# Apartment rentals in Australia



## Rubin I (Jul 24, 2008)

We are planning a trip to Australia in July/August 2009.  Will be staying in timeshare for 1 week, but want to rent an apartment (2 bedroom, kitchen) in Darwin and in Cairns areas.  Each rental would be for 4-5 days.  We find apartments to be much better and more economical than hotels.  Any suggestions regarding brokers, websites, area to avoid would be most welcome.


----------



## traceyjs (Jul 26, 2008)

Hi there.  Are you going to Darwin and Cairns, because they are a long long long long long way away from eachother!

I haven't been to Darwin, but have been a couple of times to Cairns - or palm cove.  Cairns is really just a city, but Palm Cove or Port Douglas which are close by and really gorgeous with nice places to stay.  

Not sure what websites to offer, but RCI here in Australia do have rentals in both places.  Have a look at rci website at the rentals, or reply and I'll have a look for you.

Cheers Tracey (living in Melbourne)


----------



## Canuck (Jul 26, 2008)

www.vrbo.com has a few condos in Cairns and Palm Cove (but not many).  

Port Douglas is much nicer then Cairns and I've heard Palm Cove is lovely as well.


----------



## traceyjs (Jul 26, 2008)

Canuck said:


> www.vrbo.com has a few condos in Cairns and Palm Cove (but not many).
> 
> Port Douglas is much nicer then Cairns and I've heard Palm Cove is lovely as well.



You are correct.  Port Douglas is much nicer than Cairns.  However, Palm Cove - which is between the two - is really something beautiful.  Depends on whether you mind quiet.  It's not difficult to get around though.  My choice would be Palm Cove for a quieter approach, or Port Douglas.  You can't really go wrong with either.


----------



## CarolF (Jul 27, 2008)

I can't help with specific websites for Cairns or Darwin but it would be worth doing a search in Tripadvisor and also have a look at the Lonely Planet forums (the Thorn Tree).

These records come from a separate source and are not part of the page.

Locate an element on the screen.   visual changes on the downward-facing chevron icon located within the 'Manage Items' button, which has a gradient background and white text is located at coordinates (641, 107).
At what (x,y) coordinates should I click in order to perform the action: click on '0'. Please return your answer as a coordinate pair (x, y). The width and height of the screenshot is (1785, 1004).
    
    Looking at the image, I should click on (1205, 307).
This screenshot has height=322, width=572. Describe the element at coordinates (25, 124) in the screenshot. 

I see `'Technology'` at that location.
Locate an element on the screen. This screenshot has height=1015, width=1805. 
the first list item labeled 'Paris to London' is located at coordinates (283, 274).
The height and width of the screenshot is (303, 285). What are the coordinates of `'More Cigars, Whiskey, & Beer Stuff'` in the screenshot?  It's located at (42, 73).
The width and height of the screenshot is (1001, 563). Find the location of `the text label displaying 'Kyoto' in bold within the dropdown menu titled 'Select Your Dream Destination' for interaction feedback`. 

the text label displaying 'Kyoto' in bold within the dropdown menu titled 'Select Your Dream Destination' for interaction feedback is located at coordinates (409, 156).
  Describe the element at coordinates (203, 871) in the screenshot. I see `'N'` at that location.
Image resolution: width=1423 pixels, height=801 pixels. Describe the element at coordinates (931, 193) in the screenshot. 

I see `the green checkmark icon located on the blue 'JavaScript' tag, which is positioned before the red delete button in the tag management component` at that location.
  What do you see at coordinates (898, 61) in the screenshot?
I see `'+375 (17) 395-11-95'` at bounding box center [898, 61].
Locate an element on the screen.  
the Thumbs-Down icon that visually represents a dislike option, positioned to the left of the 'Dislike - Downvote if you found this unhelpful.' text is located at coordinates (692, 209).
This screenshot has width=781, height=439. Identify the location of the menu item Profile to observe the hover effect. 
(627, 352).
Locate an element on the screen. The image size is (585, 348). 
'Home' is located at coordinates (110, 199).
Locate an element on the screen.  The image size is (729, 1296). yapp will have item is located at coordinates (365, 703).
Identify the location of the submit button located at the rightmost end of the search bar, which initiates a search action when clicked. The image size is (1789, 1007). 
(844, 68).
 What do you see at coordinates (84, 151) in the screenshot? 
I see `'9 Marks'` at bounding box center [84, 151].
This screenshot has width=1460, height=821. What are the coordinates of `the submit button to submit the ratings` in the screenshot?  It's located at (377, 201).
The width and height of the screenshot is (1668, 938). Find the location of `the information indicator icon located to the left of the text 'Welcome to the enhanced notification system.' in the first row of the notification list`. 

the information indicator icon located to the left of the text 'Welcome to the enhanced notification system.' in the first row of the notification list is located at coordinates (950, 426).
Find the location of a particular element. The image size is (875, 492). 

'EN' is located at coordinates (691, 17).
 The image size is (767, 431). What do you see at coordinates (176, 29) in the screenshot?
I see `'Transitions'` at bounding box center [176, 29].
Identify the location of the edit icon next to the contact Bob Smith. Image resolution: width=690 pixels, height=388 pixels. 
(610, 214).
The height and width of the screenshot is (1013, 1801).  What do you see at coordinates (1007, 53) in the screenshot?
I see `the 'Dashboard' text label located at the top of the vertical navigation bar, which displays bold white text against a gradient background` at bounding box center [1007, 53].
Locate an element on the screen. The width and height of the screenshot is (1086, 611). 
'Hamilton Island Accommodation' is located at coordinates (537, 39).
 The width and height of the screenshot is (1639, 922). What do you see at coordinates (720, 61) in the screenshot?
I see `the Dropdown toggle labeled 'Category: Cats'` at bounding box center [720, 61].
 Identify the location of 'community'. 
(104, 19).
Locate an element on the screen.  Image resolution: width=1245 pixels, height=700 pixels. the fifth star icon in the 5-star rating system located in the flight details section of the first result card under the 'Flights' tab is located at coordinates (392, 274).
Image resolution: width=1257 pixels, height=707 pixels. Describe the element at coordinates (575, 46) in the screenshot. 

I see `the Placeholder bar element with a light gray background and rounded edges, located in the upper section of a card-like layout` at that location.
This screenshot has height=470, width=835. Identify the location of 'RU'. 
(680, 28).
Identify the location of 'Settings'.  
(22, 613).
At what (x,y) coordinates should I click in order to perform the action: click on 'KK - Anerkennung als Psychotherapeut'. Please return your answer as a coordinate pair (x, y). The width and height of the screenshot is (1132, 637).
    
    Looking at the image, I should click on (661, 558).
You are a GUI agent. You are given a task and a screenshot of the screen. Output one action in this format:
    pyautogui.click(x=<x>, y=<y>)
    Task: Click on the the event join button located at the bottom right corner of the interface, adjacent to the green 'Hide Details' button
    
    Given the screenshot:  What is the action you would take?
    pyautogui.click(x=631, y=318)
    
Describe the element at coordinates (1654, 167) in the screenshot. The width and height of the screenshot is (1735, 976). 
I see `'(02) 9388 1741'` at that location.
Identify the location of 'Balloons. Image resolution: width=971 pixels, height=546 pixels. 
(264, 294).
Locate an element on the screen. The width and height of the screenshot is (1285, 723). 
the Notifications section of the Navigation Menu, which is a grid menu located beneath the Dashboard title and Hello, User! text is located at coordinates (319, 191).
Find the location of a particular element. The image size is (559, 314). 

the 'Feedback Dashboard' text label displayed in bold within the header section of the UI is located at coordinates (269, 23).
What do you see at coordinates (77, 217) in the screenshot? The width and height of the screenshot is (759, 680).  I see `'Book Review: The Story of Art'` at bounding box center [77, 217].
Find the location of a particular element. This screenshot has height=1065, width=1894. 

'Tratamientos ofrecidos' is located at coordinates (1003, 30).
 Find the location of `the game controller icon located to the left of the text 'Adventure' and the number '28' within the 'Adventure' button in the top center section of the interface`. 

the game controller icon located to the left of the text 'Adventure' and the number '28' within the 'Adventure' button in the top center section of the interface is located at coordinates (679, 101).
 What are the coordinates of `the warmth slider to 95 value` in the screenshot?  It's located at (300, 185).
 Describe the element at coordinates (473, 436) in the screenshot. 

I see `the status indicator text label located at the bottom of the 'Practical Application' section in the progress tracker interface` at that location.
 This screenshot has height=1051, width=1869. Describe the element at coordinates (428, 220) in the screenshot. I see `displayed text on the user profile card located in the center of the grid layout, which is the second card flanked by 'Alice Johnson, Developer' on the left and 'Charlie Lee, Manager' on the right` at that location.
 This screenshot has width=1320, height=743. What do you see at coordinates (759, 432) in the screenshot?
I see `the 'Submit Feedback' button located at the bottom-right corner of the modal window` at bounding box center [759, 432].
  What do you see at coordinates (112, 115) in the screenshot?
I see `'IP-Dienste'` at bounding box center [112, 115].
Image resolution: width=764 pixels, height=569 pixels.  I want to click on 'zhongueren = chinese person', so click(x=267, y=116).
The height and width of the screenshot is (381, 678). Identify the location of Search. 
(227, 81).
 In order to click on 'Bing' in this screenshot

http://www.lonelyplanet.com/thorntree/index.jspa

http://www.tripadvisor.com/


----------



## Aussie girl (Jul 27, 2008)

http://www.tropicalaustralia.com.au/accommodation/apartments


----------



## Aussie girl (Jul 27, 2008)

http://www.queenslandholidays.com.au/accommodation/accommodation_home.cfm

Here is another website we use all the time. For Cairns and Palm Cove area  click on Tropical north Queensland.

Good luck,

Donna


----------